Seul un front commun, rassembleur et fraternel, saura enrayer cette machine infernale : une union populaire de toutes celles et tous ceux qui ont pris conscience des enjeux véritables et des urgences essentielles. Avec certes des nuances, toutes les oppositions de gauche revendiquent cette lucidité mais elles restent éparpillées, divisées par leurs différences ou paralysées par leurs ambitions. A nous tous de leur dire, partis, syndicats, mouvements et associations, que ce n'est plus l'heure de jouer petit bras, en soupesant les urnes de demain, en évaluant les chances d'après-demain ou en ruminant les divergences d'hier. Nous n'avons cessé de le répéter à Mediapart, et l'époque appelle une clameur plus ample : jamais un combat n'a été gagné sans avoir été mené, sans avoir su s'opposer, sans avoir réussi à se rassembler, sans s'être donné collectivement le courage de l'engager.
Quant à l'échéance de 2012, celles et ceux qui s'y consacrent devraient savoir qu'une élection n'est jamais un placement spéculatif, mais qu'elle relève d'un travail de tous les jours.

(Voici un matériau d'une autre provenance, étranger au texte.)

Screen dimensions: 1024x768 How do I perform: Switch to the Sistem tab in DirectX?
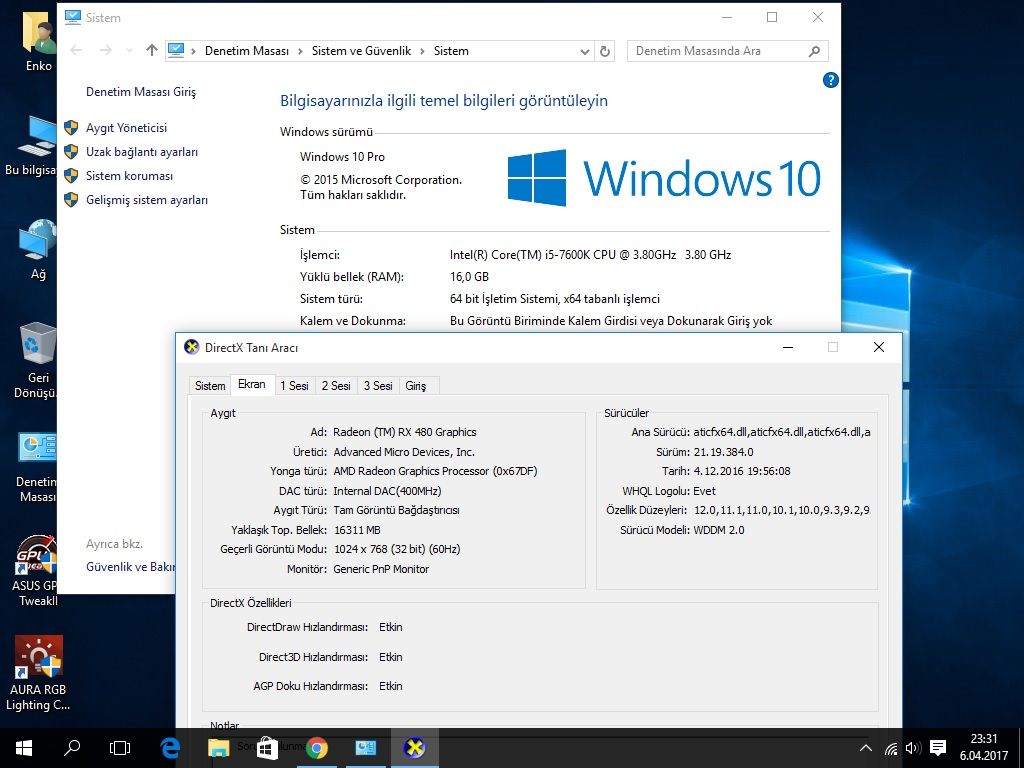[x=210, y=386]
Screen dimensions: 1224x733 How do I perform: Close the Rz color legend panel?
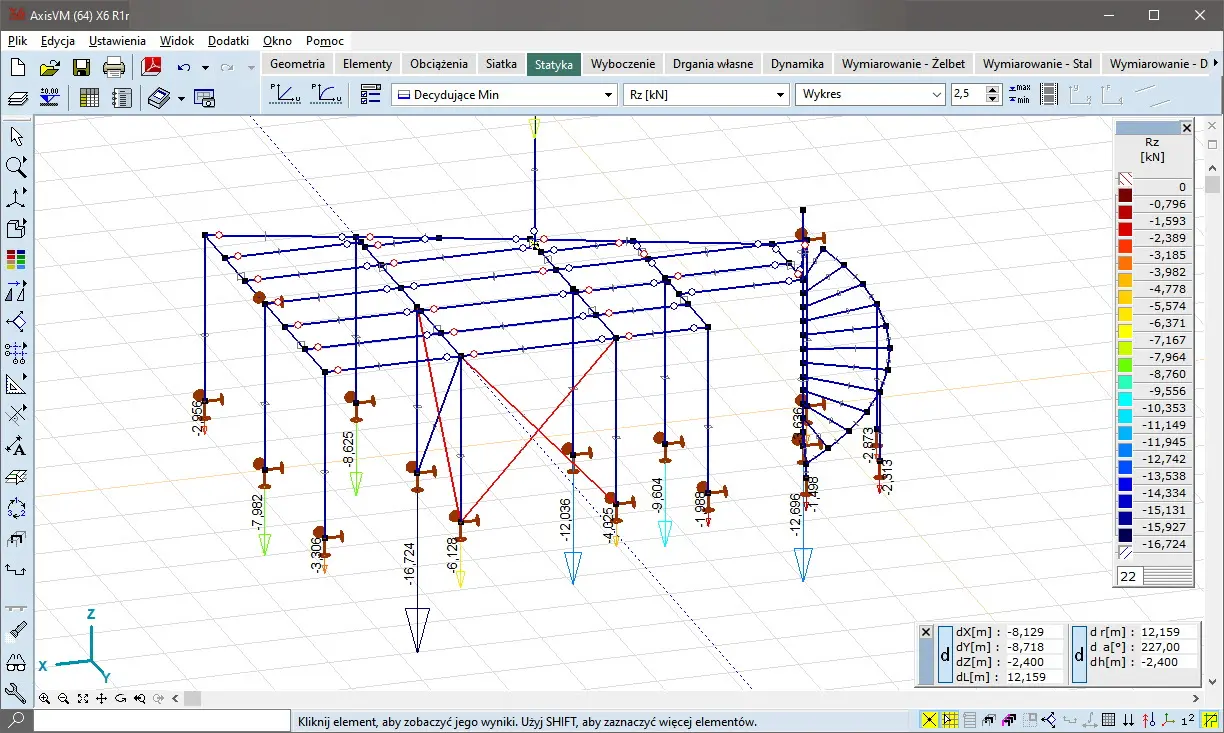tap(1186, 128)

Aussi, quand la tragédie s'annonce, le sort des peuples ne saurait être suspendu à un calendrier électoral. Il se joue ici et maintenant. Et, de ce rendez-vous, dépend aussi l'issue électorale. C'est pourquoi nous avons besoin d'une révolte citoyenne, aussi pacifique que majoritaire, qui s'emploie à remettre notre monde sur ses bases. A briser ce cercle infernal où l'argent, devenu la mesure de toute chose, finit par détruire toute valeur.